2023 was a stressful year for Florida’s coral reefs. Sea surface temperature records were shattered for several days, and the unprecedented heat stress led to several bleaching events across Florida’s reefs.
Bleaching Watches were issued far north along Florida’s coastline, and parts of Cuba and the Bahamas saw their waters under a Level 2 Alert by NOAA’s Coral Reef Watch, the highest level on the scale.
But things are changing, and to keep up with a warming ocean, NOAA has revealed adjustments to their long-time Coral Reef Watch scale.
Following the hottest year on record, the National Oceanic and Atmospheric Administration (NOAA) has made changes to the alerts their Coral Reef Watch division issues.
NOAA established the Coral Reef Watch program back in 2000 after mass coral bleaching became more visible after 1980.
Scientists learned about the significant ecological, economic and societal benefits coral reefs bring to a local ecosystem, and NOAA needed to observe and alert users of potentially hazardous threats to the reefs around the globe.
Previously, the Coral Reef Watch’s Bleaching Alert scale had five separate categories, running from No Stress to Alert Level 2. That level warned users of a "risk of reef-wide bleaching with mortality of heat-sensitive corals."
This type of alert assured users of permanent and irreversible damage to the coral ecosystem.
But now, NOAA has taken steps to implement three new alert levels beyond level 2. Bleaching Alert Level 3, 4 and 5 will provide a much more detailed look at where the most significant coral bleaching events occur across the world’s oceans.
Each new level brings a different interpretation to the impacts that part of the reef ecosystem experiences.
Bleaching Alert Level 3 will alert users to a risk of death of multiple species within the reef zone.
Alert Level 4 takes it a step further, indicating the risk of severe multi-species mortality.
Alert Level 5, now the highest on the scale, refers to a risk of near-complete mortality of a coral ecosystem with over 80% of all coral in the reef being lost.
The scale will rely heavily on NOAA’s DHW index, or degree heating weeks. The metric keeps track of how long a specific part of the ocean has remained above a certain bleaching threshold. The longer the threshold is met, the higher the DHW, which can increase the Bleaching Alert Level.

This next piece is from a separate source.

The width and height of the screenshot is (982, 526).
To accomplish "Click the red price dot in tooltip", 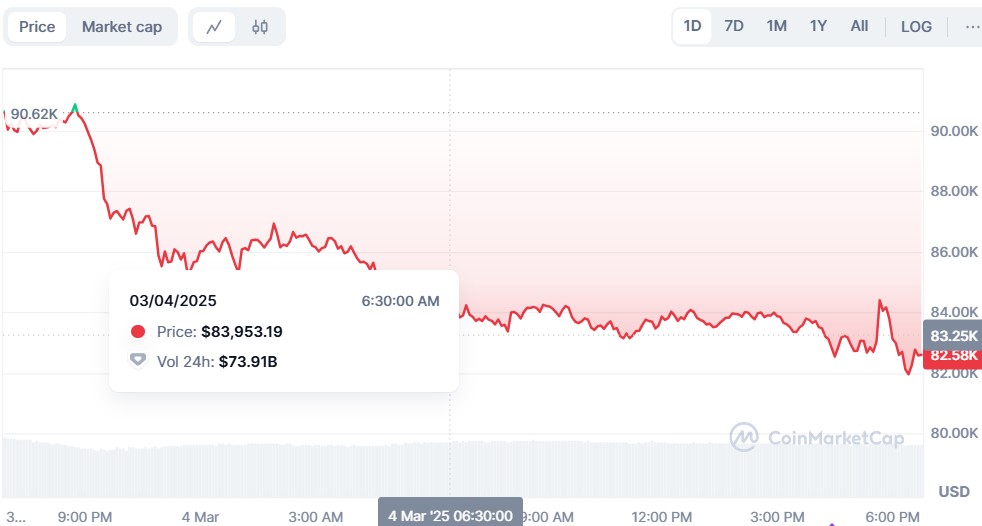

With the new additions to the scale, NOAA announced that DHWs ranging from 8 to 12 will correspond to a Level 2 bleaching event while any DHW metric over 20 corresponds to a Level 5 event.
The first use of the new Bleaching Alert Levels was on Jan. 31, 2024, with the release of a new global map. Parts of the central and southern Pacific Ocean–particularly near Tasmania and north of the Solomon Islands–were under alert levels 4 and 5.
Last year, a joint study from NOAA and the University of Queensland found marine heat waves, like the one Florida experienced last year, severely impact coral health and can disrupt the intricate balance the reefs provide to an ecosystem.
With high sea surface temperatures, symbiotic algae levels can fluctuate, causing bleaching events that can cascade through a large area in a short amount of time.